■ STATED EXERCISE ■
Output the lines of the data below as a numbered list, skipping any blank lines. Include only the stretch from the line containing "Select part number VF-166" through the end of the data.

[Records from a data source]
****************************************

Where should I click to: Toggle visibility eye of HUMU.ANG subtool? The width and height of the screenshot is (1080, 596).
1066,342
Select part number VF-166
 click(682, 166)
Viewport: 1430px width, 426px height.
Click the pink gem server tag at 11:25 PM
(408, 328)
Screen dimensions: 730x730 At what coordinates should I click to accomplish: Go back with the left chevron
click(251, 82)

****************************************

■ ANSWER TO THE EXERCISE ■
1. Select part number VF-166
2.  click(682, 166)
3. Viewport: 1430px width, 426px height.
4. Click the pink gem server tag at 11:25 PM
5. (408, 328)
6. Screen dimensions: 730x730 At what coordinates should I click to accomplish: Go back with the left chevron
7. click(251, 82)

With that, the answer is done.